▶ _DIRECTIONS_
Find the line that holds "The width and", then repeat it and each line below it word for word through the end of the listing, leaving out pictures.

▶ _DATA_
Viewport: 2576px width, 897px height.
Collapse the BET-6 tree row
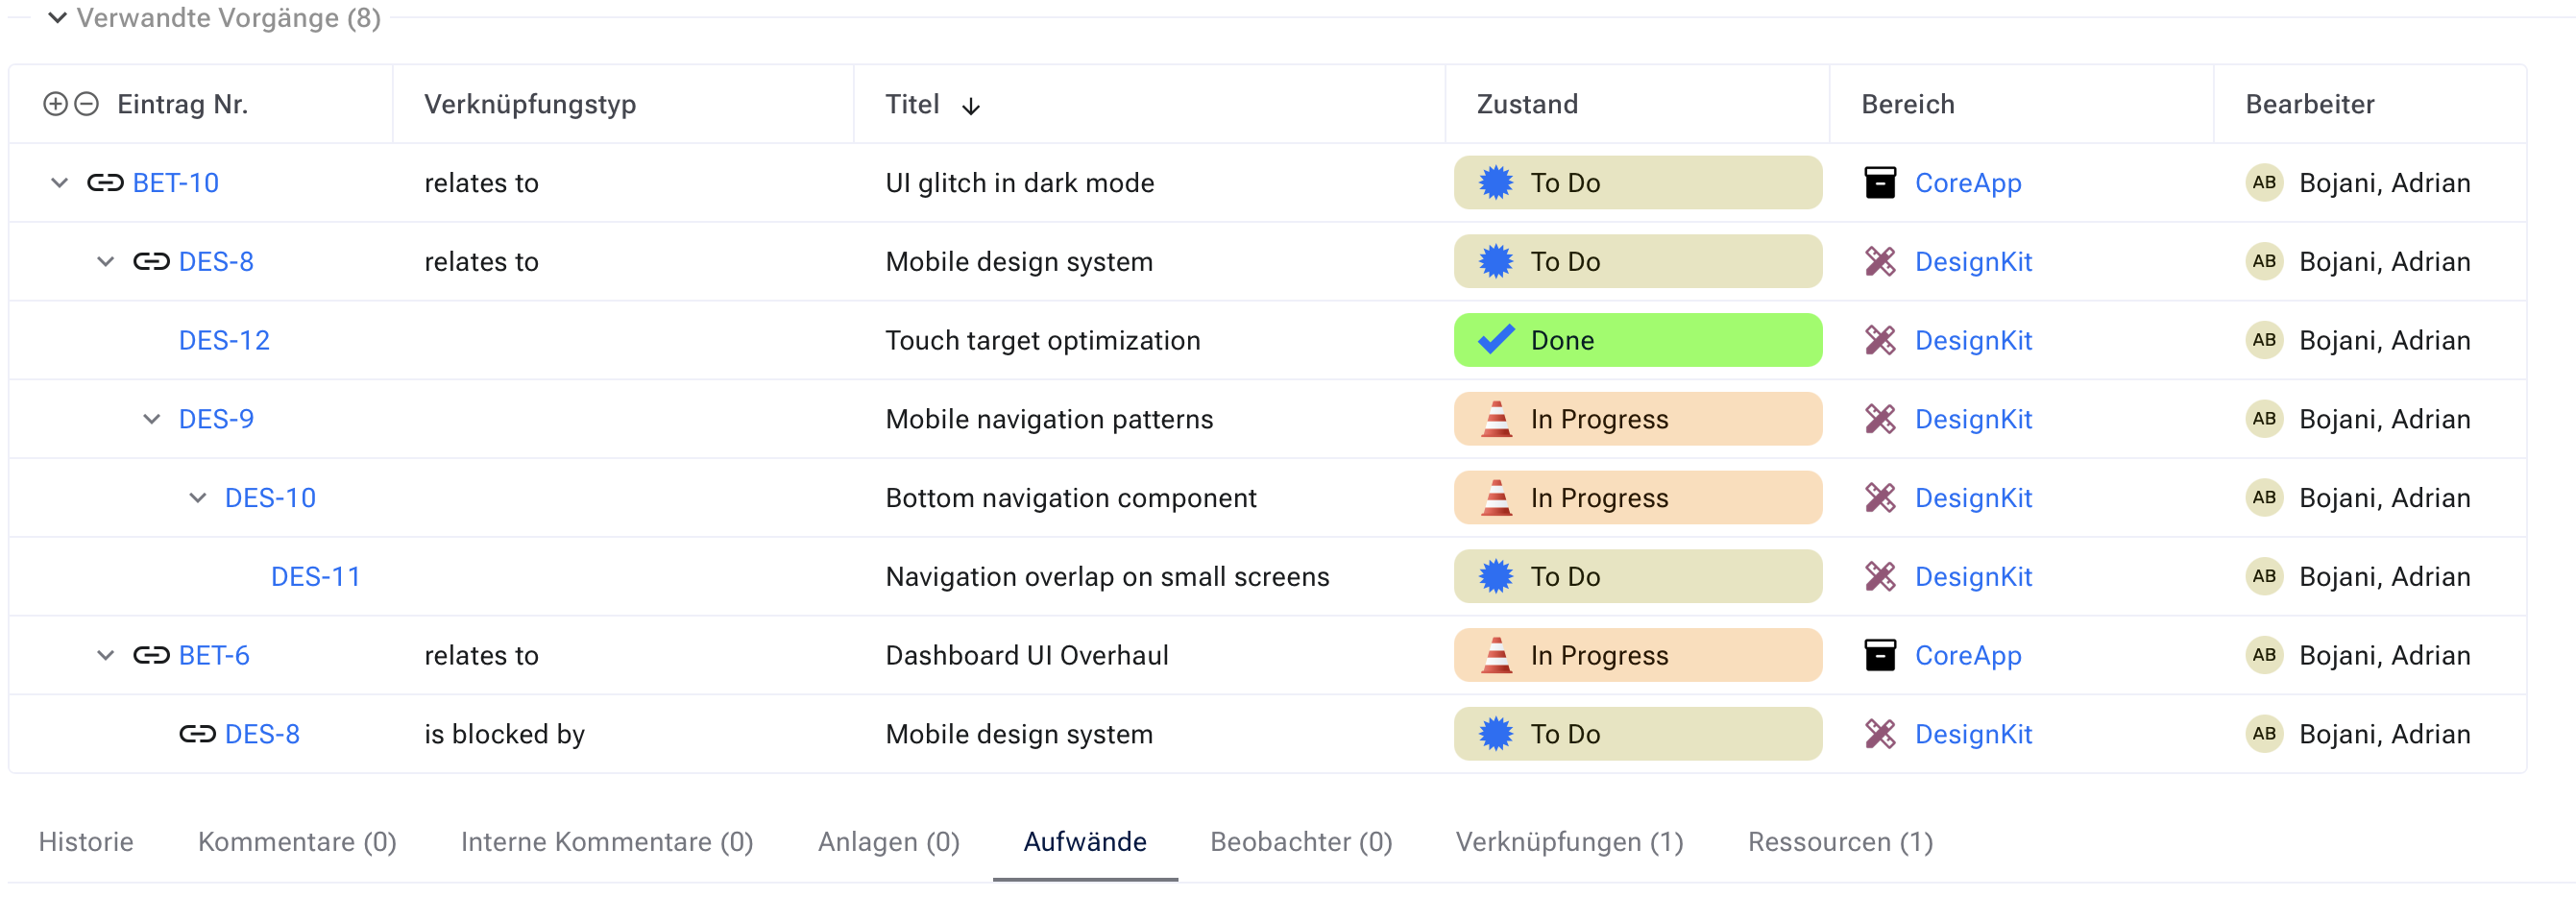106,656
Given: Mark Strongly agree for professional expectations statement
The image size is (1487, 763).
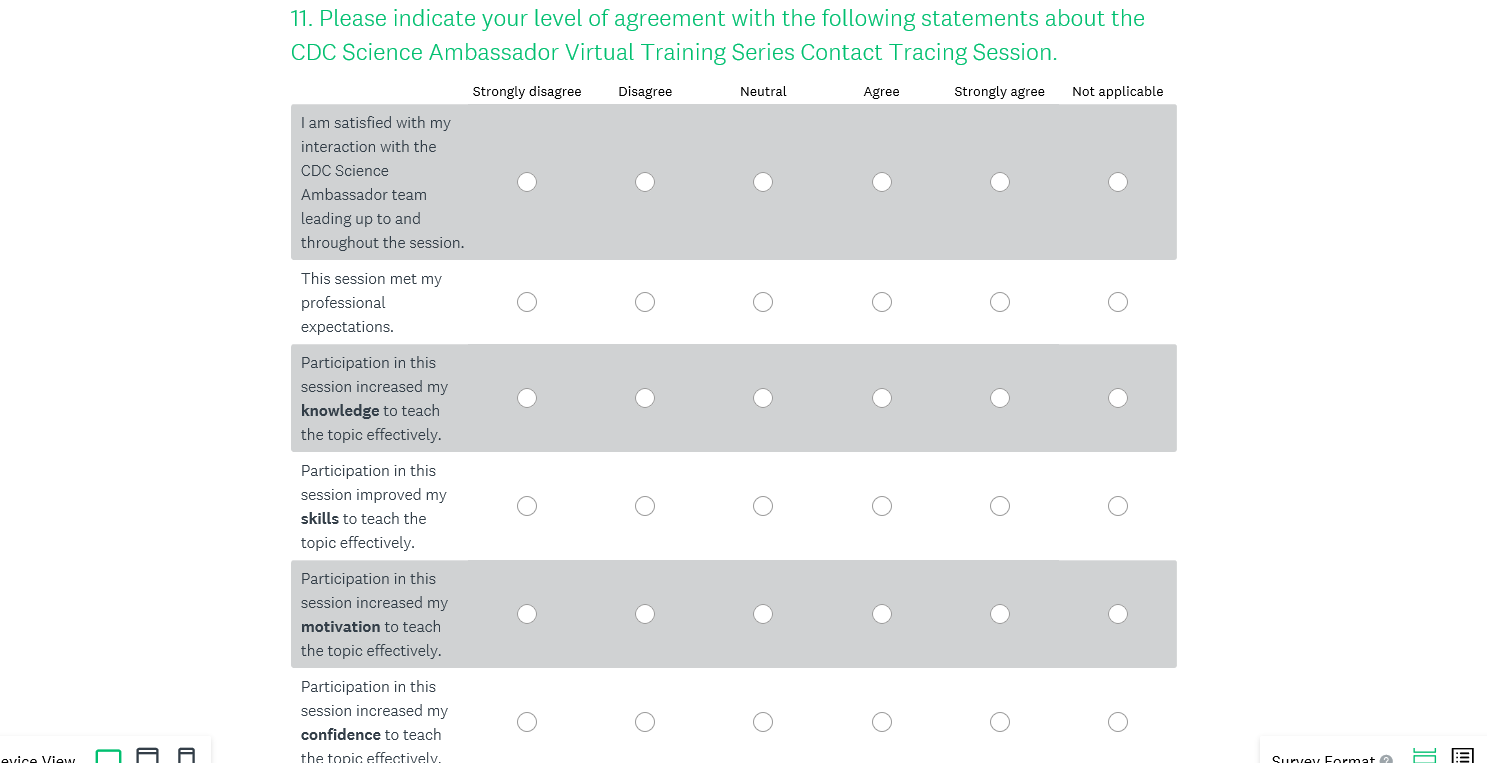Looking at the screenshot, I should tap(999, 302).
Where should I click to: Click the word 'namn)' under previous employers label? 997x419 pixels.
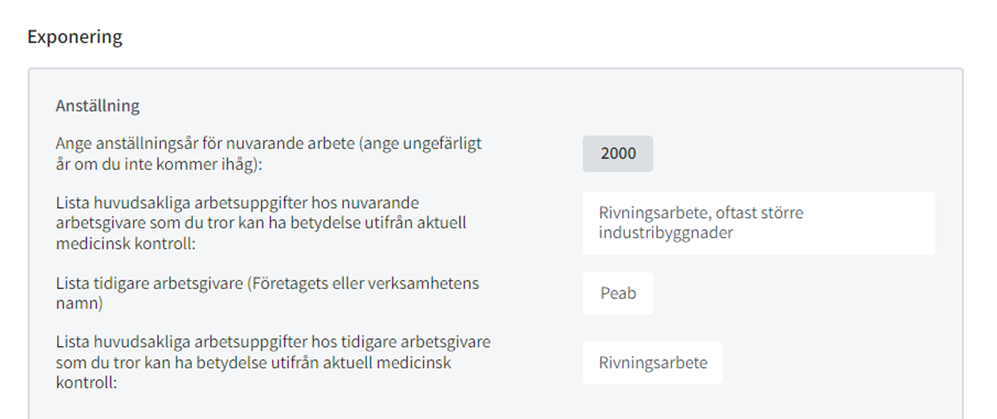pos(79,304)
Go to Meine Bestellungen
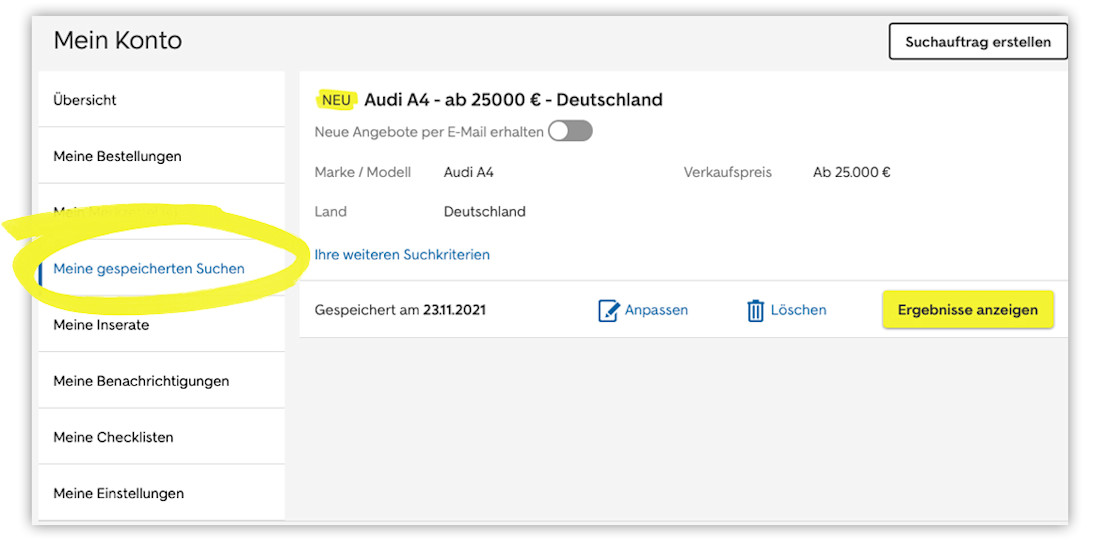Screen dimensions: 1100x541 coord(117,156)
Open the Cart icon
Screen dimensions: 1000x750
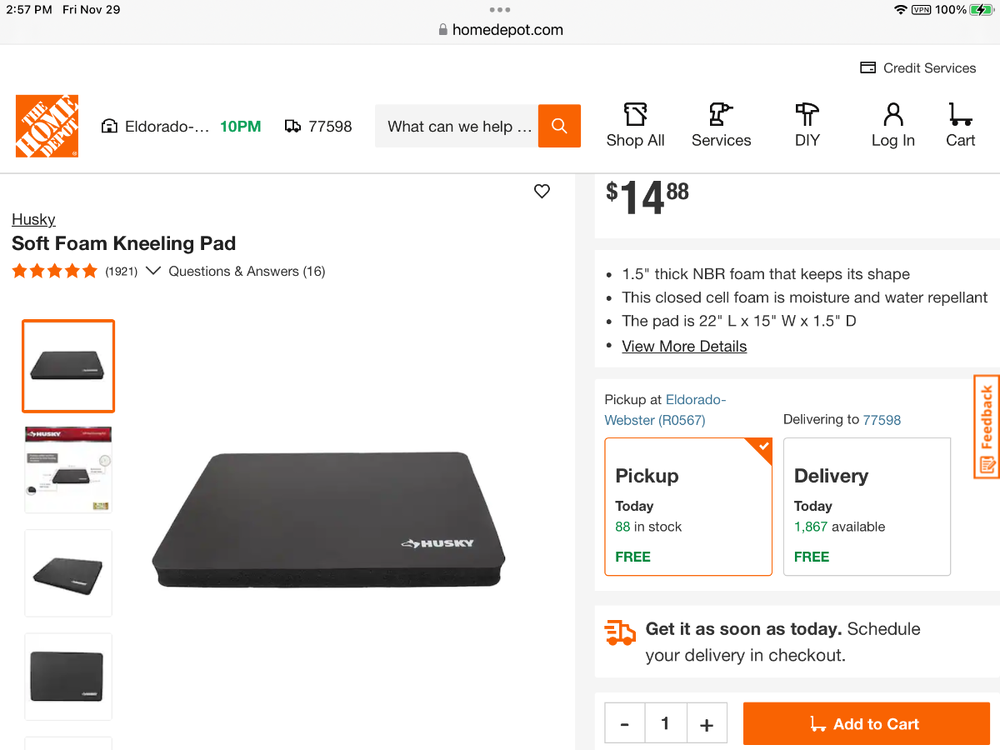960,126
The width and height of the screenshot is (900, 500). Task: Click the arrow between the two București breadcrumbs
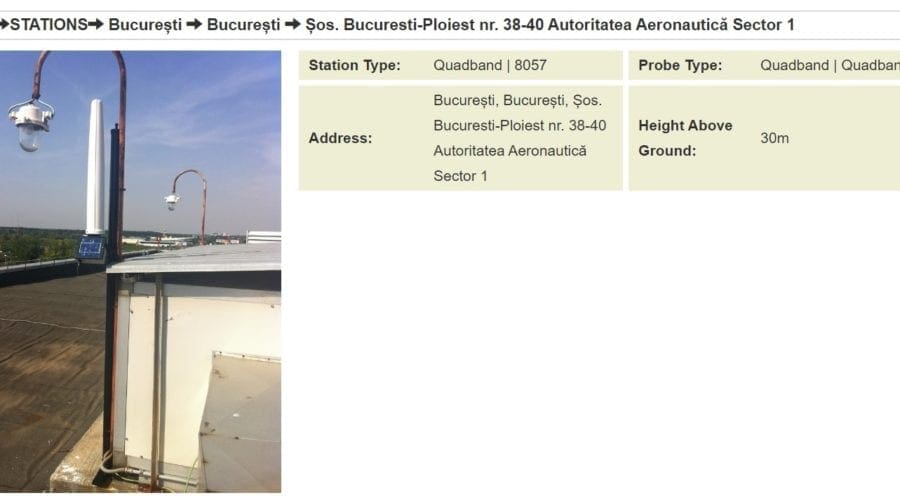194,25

▶ _ANSWER TO THIS TASK_
The width and height of the screenshot is (900, 500). Task: Click the arrow between the two București breadcrumbs
194,25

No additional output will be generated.